Description:
On 03/01 Saturday at around 15:53 the mongos
pods of our deployment crashed on our kubernetes cluster.
Percona operator: 1.9.1
Kubernetes version: 1.30.3
image: percona/percona-server-mongodb:6.0.9-7
What happened is the mongos
pods became unavailable, stopped responding, none of the applications communicating with it worked, the person at hand restarted the pods and the issue ceased, however this was noticed too late and the database is deployed in production environment, so we need to investigate the issue to make sure it does not happen again.
Since this happened in production and we don’t know why, we haven’t been able to reproduce this issue.
These pods generate a tremendous amount of logs so I’ll just paste the most important ones:
Different user name was supplied to saslSupportedMechs
This kind of log showed up before the outage sporadically on the cfg
pods but became the dominant error during the outage.
SSL peer certificate validation failed reason: certificate has expired
These logs only appeared when the outage happened, for our applications we use SCRAM and not certificates.

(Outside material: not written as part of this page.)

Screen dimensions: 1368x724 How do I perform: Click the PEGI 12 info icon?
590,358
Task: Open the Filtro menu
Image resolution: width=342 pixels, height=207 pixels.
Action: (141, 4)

The internal certificates are and were valid:
prod-01-ca-cert
Validity
Not Before: Aug 3 14:51:20 2024 GMT
Not After : Aug 3 14:51:20 2025 GMT
prod-01-ssl
Validity
Not Before: Jan 30 14:51:21 2025 GMT
Not After : Apr 30 14:51:21 2025 GMT
prod-01-ssl-internal
Validity
Not Before: Jan 30 14:51:21 2025 GMT
Not After : Apr 30 14:51:21 2025 GMT
These logs were found in the mongos
pod after it became unavailable:
Dropping all pooled connections AuthenticationFailed: No verified subject name available from client
Error while attempting to write this node's uptime to config.mongos No verified subject name available from client
Failed to refresh readConcern/writeConcern defaults from config server No verified subject name available from client
Also, after finding the outage, this could be seen in the shard pods:
Error running periodic reload of shard registry No verified subject name available from client
The error itself has not happened since, and I did not find anything that would lead me to any conclusion, if you need any more information I’ll be more than happy to oblige.